Written By Ana Claudia Gomes on segunda-feira, 9 de junho de 2014 | 12:43


Elas nunca haviam celebrado qualquer comadrio. Foram de igreja na juventude, mas não eram mais quando se conheceram. Contudo, eram madrinhas, sim, dos filhos uma da outra, sempre curiosas, querendo saber das novas conquistas dos rebentos, conselheiras, guardiãs. E foram vivendo juntas ao longo de décadas. Uns longos dias, ficavam completamente juntas, tecendo a trama das novidades. E também cruzar uns fios dos dias atuais, para dar-lhes sentido. Umas longas semanas e meses, nem se ligavam, apesar do celular, da internet. Parece que era o tempo necessário para se lançar um olhar amplo e transparente sobre a teia do vivido. E perguntar o que significaria tal emaranhado de fatos e opiniões.
Uma impunha à outra seus longos períodos de reclusão, mergulhadas em seus abismos mentais, baratinadas, lacrimosas, como os que têm saudades de galos, noites e quintais.

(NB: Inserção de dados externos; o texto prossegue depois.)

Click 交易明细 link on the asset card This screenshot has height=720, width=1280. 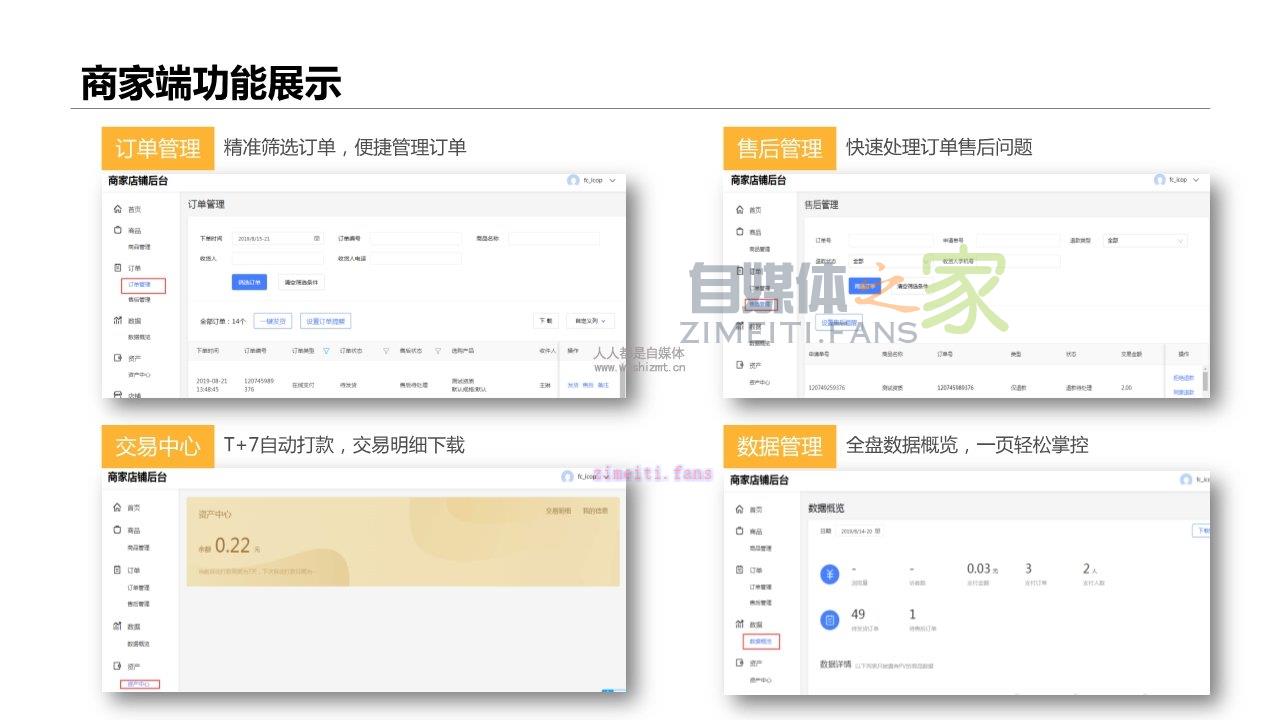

Ou iam a cachoeiras, faziam hidroginástica, dirigiam de um lado para outro sem sequer olhar a estrada, cabeleiras balançando e conversando como se não houvesse faixas amarelas na pista.
Falavam discretamente de suas dúvidas amorosas. Ficar ou não ficar. Eis a questão. E pesa daqui, pesa de lá, os prós e os contras, mas essa conta nunca fecha. Uns tempos ficam, outros não ficam, abandonam, voltam, têm saudade, namoram outros e outras, fazem mesquinharia, sabe, inveja mesmo uma na outra: eu tenho, você não tem.

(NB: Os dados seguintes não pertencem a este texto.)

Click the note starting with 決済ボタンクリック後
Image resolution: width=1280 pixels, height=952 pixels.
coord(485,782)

Um dia elas resolveram se experimentar nos toques corporais. Para quê? Séculos e séculos de divórcio completo. Mas aqui e ali um recadinho deixado na nuvem. Uma foto, uma curtida, um comentário... Assim não morre o comadrio.
Um dia, elas estão na cama de casal de uma, que conversa com o mundo num dispositivo móvel. A outra faz crochê para parar o pensamento e, de repente, diz à companheira de cobertor quentinho: somos comadres! E desata num riso desatinado, longos minutos. É instantâneo. As duas começam a brincar de comadres. Rola até uma fofoquinha. Mas tudo por amar àqueles, e mais àquelas, sobre quem se fofoca.
Uma guarda a panela de barro da outra. A outra pede emprestadas peças da indumentária da comadre, pois não pode suportar a existência sem sua beleza. Uma, quando as duas resolvem viajar juntas, fica longas horas escolhendo as músicas que possam soar toda a trilha da viagem. E uma mensagem perpassa as longas horas harmoniosas de som. Não se precisa falar. É só olhar e ouvir. A outra se permite folga... e deixar o pensamento viajar a plagas só de sua alma, contando com alguém que compreende seu silêncio.
Uma não quer tirar os pés do chão nem para ir ao supermercado. A outra liga, manda torpedo, mensagem inbox: vamos ao churrasquinho, ao mercado central, ao cinema, tem uma peça de teatro do caralho. Mas a comadre mais grave, dada a monja, só ouve o que vai haver nas ondas do rádio.
Uma descasou pra nunca mais. A outra é casadoira. Uma rouba as idéias da outra... Não é por mal. É porque, se uma tem a ideia, mas não pode fazê-la criar pernas na Terra, a outra pode. E essa mesma puxa a outra para a horta, as plantas, os bichos, as gentes, as comidas, os tricôs, os crochês, os shows.
Comadres modernas. Há tradições que não podem morrer. Embora nem pareçam tradições.